Dans le service, il s’ennuie. Il observe et il attend.
Dès que l’occasion se présente, il aime se rendre utile.
Au détour de nos premiers échanges, il me raconte qu’il faisait la collection de bronzes.
Plus ou moins grands, plus ou moins lourds.
Il en a tout un tas chez lui.
Trop. C’est lourd et encombrant.
Sans s’en douter, il me donne ainsi la clé d’une première porte d’entrée : « Ça vous dirait de descendre pour découvrir l’atelier ? »
Il sourit et acquiesce timidement.
Le jour du rdv, il m’attend, il est prêt.
Mais il est inquiet, il me le dit : il a dormi moins longtemps que d’habitude, il évoque le trac.
A l’atelier, il s’émerveille de l’espace.
Une atmosphère différente.

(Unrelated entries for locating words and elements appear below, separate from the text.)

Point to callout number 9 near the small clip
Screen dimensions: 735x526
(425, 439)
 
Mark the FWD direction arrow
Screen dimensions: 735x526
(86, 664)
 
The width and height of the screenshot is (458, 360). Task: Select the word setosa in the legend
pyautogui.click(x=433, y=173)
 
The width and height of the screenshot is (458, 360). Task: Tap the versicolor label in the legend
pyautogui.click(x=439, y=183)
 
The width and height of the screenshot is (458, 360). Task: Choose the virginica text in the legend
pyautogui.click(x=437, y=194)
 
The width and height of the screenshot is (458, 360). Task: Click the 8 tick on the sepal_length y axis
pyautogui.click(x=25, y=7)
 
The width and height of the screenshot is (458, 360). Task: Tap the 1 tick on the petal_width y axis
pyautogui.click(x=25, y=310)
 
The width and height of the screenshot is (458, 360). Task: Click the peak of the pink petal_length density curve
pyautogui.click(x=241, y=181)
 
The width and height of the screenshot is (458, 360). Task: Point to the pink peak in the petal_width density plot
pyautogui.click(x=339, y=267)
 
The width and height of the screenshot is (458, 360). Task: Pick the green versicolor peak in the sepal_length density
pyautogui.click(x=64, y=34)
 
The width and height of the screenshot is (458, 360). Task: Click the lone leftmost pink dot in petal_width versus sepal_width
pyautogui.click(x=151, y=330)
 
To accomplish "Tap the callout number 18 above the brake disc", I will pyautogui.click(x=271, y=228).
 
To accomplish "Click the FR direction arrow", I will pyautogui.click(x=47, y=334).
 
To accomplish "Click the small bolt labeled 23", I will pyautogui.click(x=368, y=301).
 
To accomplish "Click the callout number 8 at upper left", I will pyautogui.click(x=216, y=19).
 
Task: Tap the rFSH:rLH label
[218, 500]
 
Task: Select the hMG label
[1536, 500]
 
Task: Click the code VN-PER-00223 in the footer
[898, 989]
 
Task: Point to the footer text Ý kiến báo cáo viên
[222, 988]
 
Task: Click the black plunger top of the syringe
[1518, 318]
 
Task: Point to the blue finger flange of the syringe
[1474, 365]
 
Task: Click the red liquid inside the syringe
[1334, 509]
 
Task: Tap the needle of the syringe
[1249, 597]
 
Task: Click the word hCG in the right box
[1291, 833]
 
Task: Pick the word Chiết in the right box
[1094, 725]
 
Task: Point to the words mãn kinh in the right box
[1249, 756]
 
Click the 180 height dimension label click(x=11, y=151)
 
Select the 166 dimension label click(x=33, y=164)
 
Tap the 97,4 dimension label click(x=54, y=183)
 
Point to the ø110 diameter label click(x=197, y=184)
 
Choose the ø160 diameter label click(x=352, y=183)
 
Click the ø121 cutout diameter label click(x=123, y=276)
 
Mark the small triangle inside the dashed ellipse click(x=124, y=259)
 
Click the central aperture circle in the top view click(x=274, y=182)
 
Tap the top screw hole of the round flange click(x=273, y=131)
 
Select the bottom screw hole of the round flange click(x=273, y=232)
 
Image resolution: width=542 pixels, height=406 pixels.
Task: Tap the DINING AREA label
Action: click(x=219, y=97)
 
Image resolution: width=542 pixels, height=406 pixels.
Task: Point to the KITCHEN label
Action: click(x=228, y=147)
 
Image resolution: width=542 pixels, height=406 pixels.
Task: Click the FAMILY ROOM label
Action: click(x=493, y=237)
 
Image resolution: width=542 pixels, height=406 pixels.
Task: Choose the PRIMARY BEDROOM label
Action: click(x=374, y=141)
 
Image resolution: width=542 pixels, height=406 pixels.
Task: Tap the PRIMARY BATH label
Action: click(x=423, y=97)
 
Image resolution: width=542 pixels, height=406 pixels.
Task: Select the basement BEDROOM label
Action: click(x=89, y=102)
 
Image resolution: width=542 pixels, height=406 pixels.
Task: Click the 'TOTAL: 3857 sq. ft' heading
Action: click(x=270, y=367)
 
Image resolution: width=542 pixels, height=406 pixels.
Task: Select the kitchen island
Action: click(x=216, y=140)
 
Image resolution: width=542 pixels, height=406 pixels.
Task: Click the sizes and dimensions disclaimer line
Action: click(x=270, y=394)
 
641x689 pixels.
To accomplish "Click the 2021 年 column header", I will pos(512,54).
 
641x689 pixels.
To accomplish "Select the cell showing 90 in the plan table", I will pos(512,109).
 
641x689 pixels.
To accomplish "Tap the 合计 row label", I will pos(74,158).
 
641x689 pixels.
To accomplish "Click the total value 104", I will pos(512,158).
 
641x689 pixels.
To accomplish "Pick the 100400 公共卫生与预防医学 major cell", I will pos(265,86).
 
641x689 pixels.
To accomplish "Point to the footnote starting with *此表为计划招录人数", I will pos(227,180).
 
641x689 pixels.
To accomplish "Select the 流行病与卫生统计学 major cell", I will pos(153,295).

Une odeur fraîche, du calme, la vue sur le ciel et les arbres.
Une boule d’argile grise, fraîche, humide, sous un tissu de couleur.
Il sent, touche légèrement.
Rencontre la matière.
Au fil des séances, il appuie un peu plus fort, presse, lisse, tord, assemble.
La boule se transforme. Peu à peu il y voit un chat.
Séance après séance, le chat se précise. Il est surpris de le voir si expressif.
Il lui parle parfois.
Sourit : « Je peux l’appeler « mon gamin », je suis son père maintenant. »
Il lui modèle une petite balle pour qu’il puisse jouer en son absence.
Puis un jour, sa sortie se précise. Il est temps de quitter l’hôpital.
Je lui remets une petite boîte pour pouvoir transporter le chat.
Mais lui préfère que je le garde avec moi, à l’atelier. Il l’installe délicatement dans la boîte, avec sa petite balle.
Et ensemble, on lui trouve une place sur l’étagère.
Sur le chemin du retour dans le service, avant de se quitter, il sourit en me disant : « Avec mon chat, je suis bien occupé maintenant. Et il y aura les vaccins à faire bientôt. »
Le chat était resté à l’atelier.
Mais lui, désormais, n’était plus tout à fait seul.